_Your goal_.
Copy verbatim the lines of the listing from the line containing "This screenshot has height=790, width=1105." to the line containing "Action: (85, 37)", including both of those lines.
───── Dataset
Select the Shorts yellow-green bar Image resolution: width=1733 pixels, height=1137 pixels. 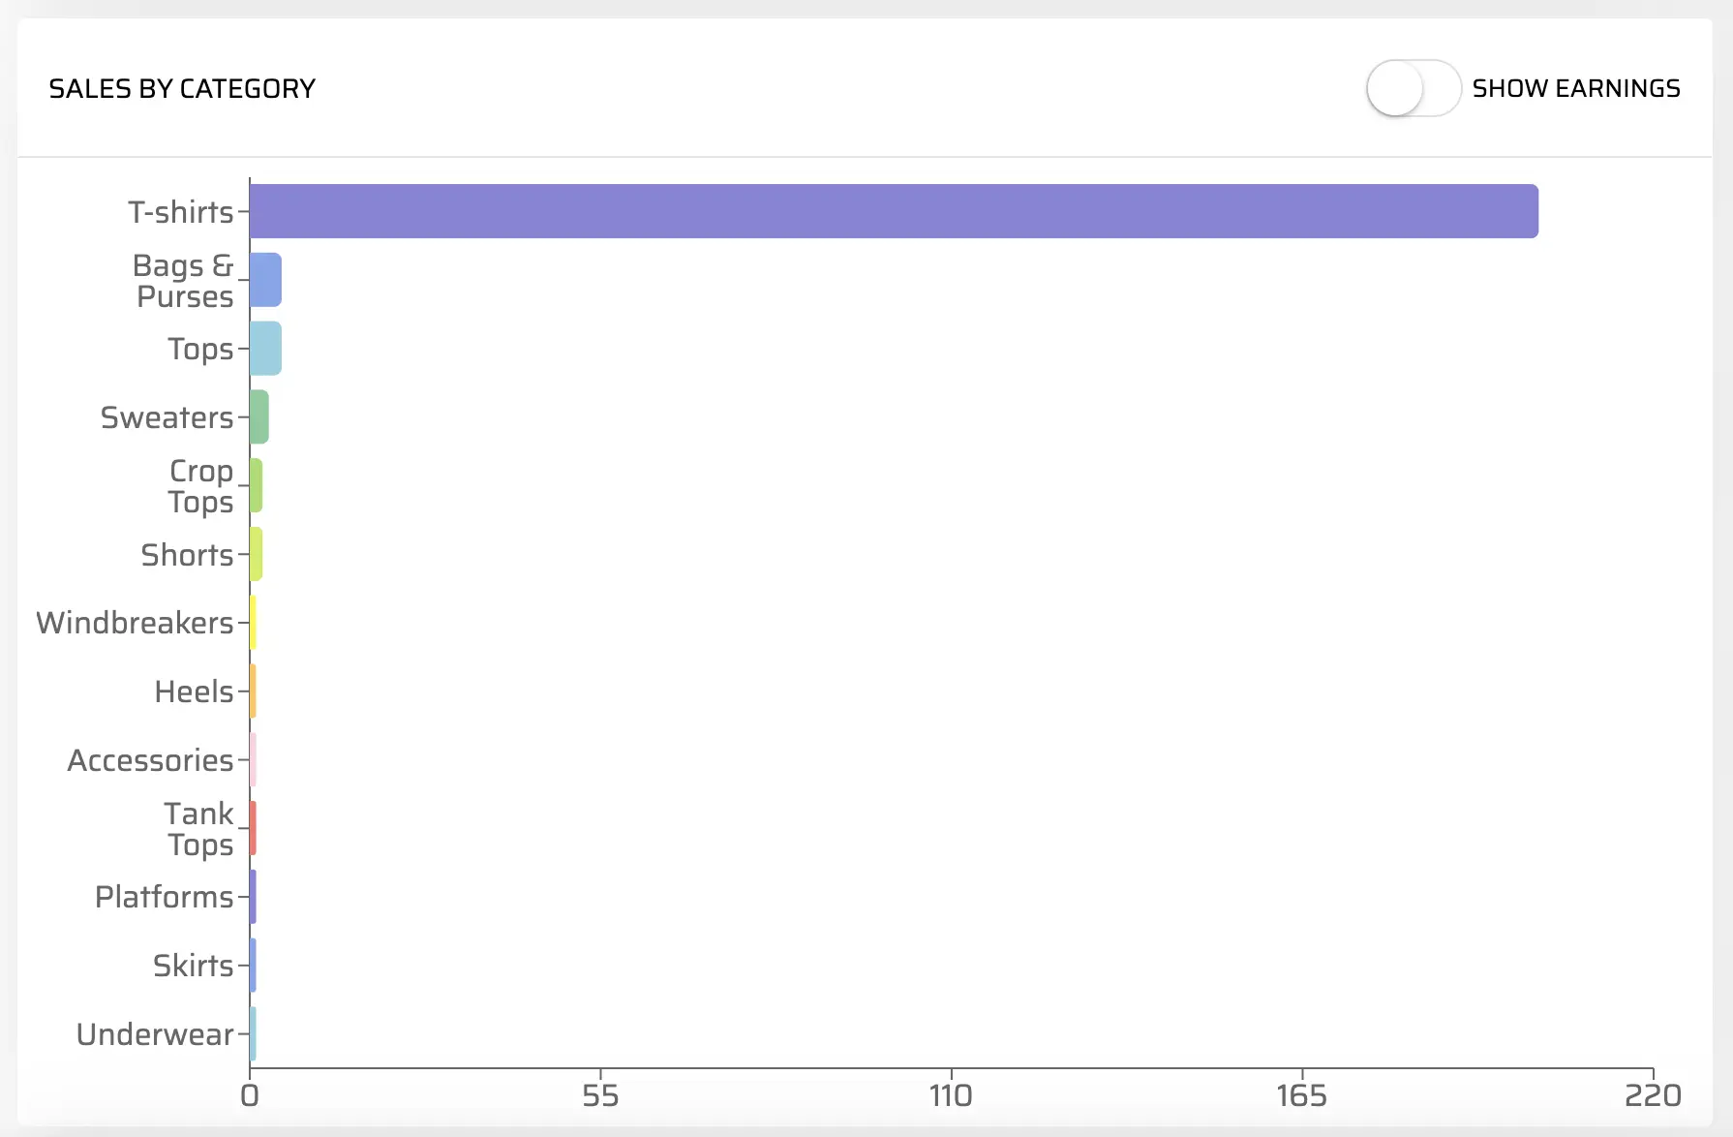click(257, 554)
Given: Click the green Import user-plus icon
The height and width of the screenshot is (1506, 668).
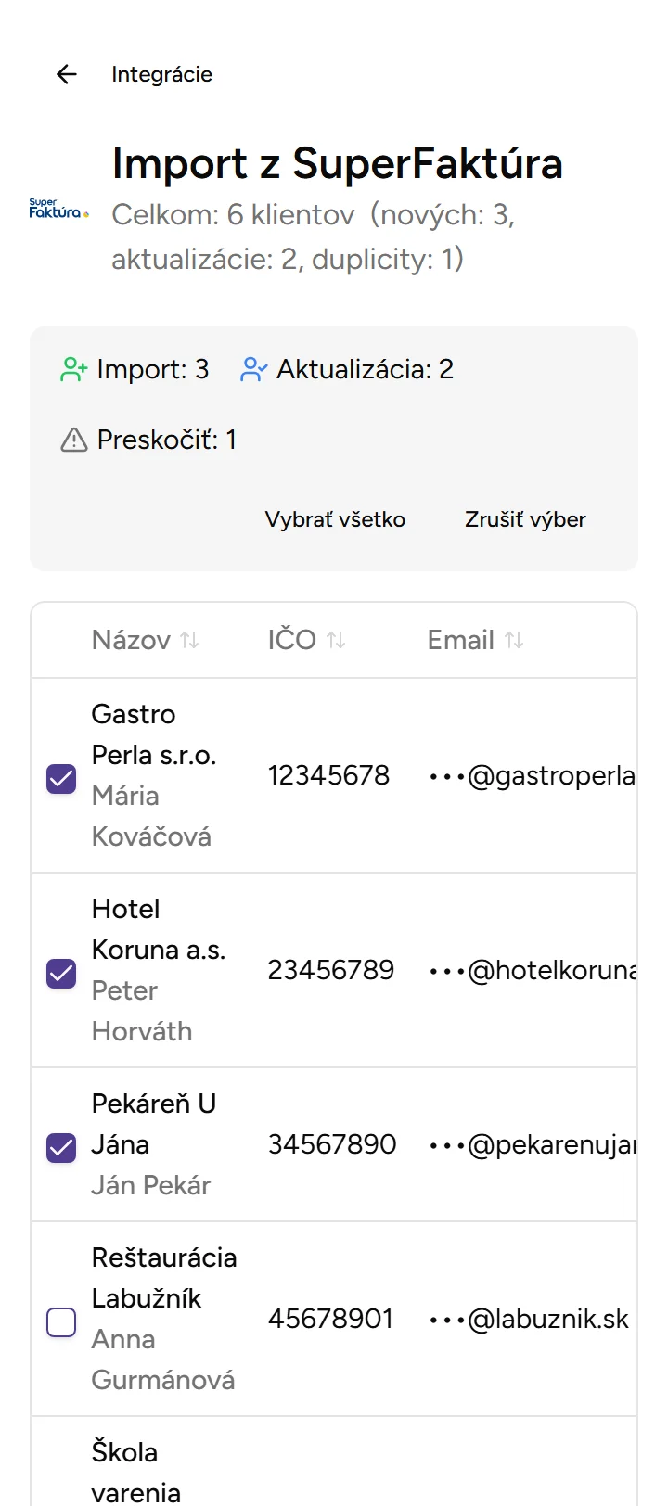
──────────
───── Dataset
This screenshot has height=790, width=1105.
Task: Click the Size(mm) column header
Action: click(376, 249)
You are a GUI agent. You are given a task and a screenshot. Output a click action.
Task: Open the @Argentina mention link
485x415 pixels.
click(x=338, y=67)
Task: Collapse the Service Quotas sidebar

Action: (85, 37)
──────────
───── Dataset
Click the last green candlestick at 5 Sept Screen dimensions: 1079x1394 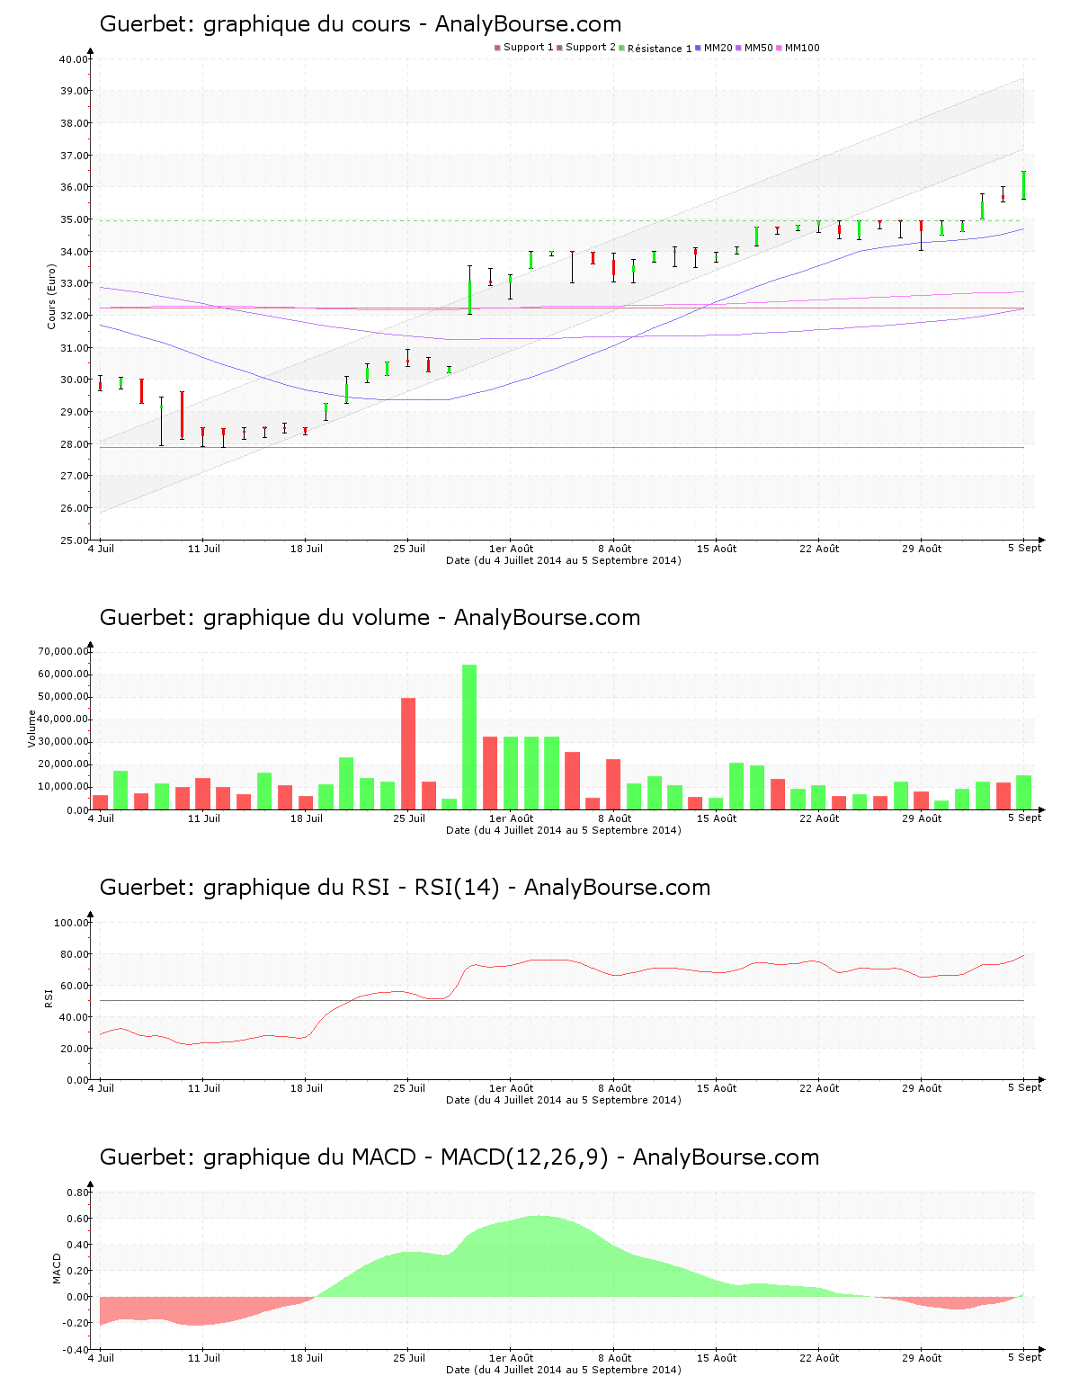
──────────
_Solution below_.
This screenshot has height=790, width=1105.
Task: Click the Size(mm) column header
Action: click(376, 249)
You are a GUI agent. You are given a task and a screenshot. Output a click action.
Task: Open the @Argentina mention link
485x415 pixels.
click(x=338, y=67)
Task: Collapse the Service Quotas sidebar

Action: (85, 37)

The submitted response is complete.